Knots and Crosses had occasionally rented the Portland Performing Arts Center (PPAC) and promoted our own shows. It was a comfortable and familiar venue, and was the site I had in mind as I began planning how to record the album. But there was a catch. By the time I was ready, the hall had changed hands and was now owned by (cue the Italian-American Mafioso clichés) the Capone family, who had offices in Boston’s North End. A series of phone calls led me to take a meeting there, with guys sitting outside the door of a storefront, just like in practically every Scorsese movie I had ever seen. Swallowing hard, I told them I had an appointment with Mr. Capone, and sizing me up as someone who was absolutely no threat to anyone with at least one arm, I was allowed entry.

Mr. Capone turned out to be a charming middle-aged man, probably younger than I am today. After I explained what I wanted to do in the PPAC, he loudly exclaimed – “Ah, you’re a musician! I like music. Music is a beautiful thing. I want to help you make your music.”

Feeling a Bonasera-like favor coming on, I was trying to think how to let him know there was never going to be any money in my music (a prophesy that continues to hold true in full force). But he probably knew that. Instead, he wanted to talk about music. He liked jazz. Not so much anything post-WW II, but more like swing. And of course, Sinatra. “But one day, I turn on the TV, and I see this guy moving his hips, singing about a hound dog. I said, ‘that’s not music.’ Elvis Presley – do you know him? I turn off the TV. If that’s music, I don’t want to know about it.” He sat silently shaking his head as if reliving the trauma of seeing Elvis on the Tommy Dorsey show – which in my opinion is a most excellent performance.

After Mr. Capone confirmed that Elvis had ruined music in the 20th century, he went on to say, “And then I saw the Beatles on TV. And at least they played instruments. But, ‘yeah, yeah, yeah?’ Come, on. But I was wrong about them. You know that song, ‘The Long and Winding Road?’” He then proceeded to belt out the chorus in his best Bostonian-Italian accent (forever burned into my brain, but impossible for me to replicate in type). 

“That’s a good song.

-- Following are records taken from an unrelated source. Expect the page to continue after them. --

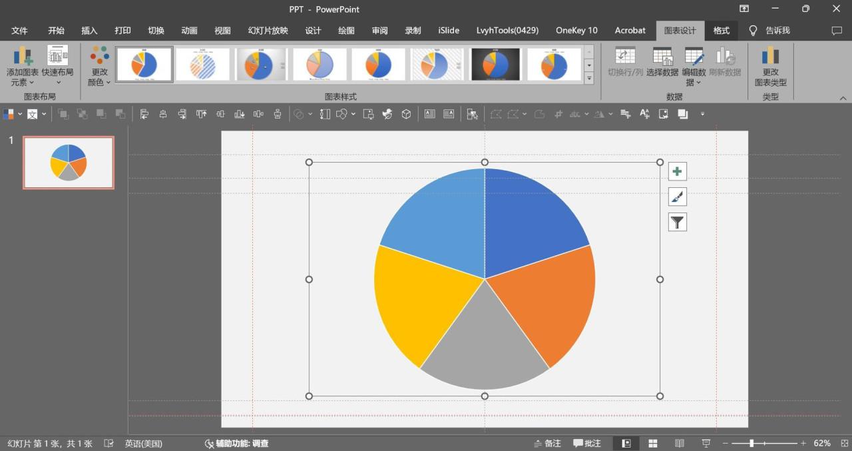852x451 pixels.
Task: Switch to Reading View in status bar
Action: pyautogui.click(x=680, y=443)
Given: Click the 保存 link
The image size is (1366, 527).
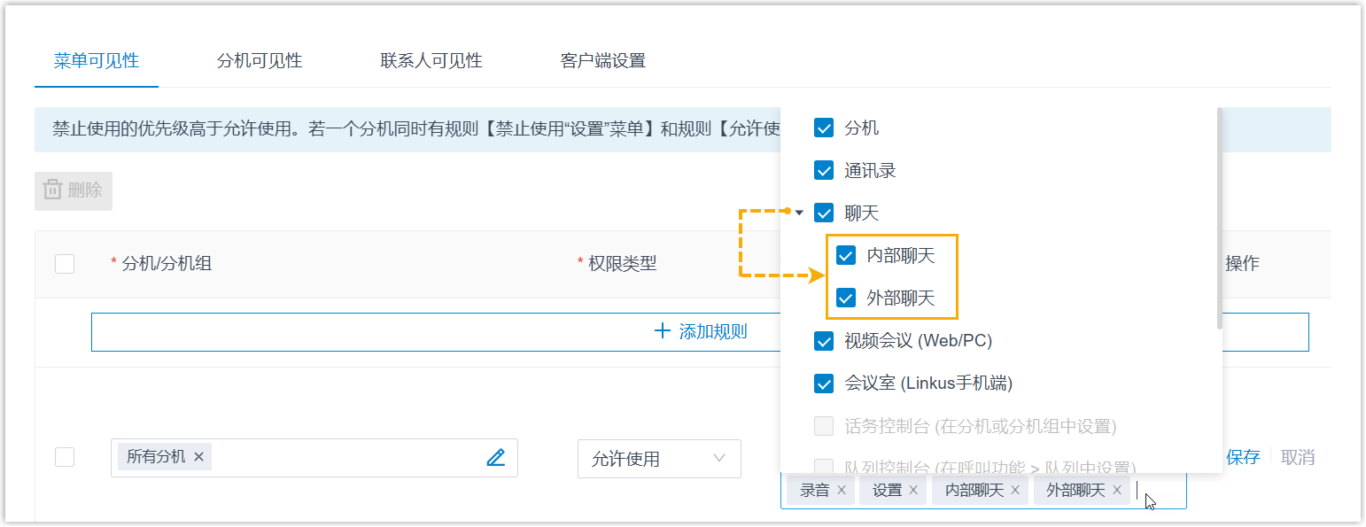Looking at the screenshot, I should [1243, 457].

I like that song. It’s got a road. And it’s got a door.”

“But it’s not about a road. It’s not about a door. You know what I mean? It’s deep.”

“You write songs like that?” 

Uh…

“That’s ok, that’s ok. I like you; I wanna help you out.” And help me out, he did. Accepting a modest rental fee and giving me 24-hour access to the theater where we could make loud sound late into the night without worrying about neighbors (or cops). So for four glorious days, I was a recording artist, doing exactly what I always dreamed of doing. And doing it with great folks, supportive and enthusiastic.

So, thanks Mr. Capone! I hope you’re somewhere singing.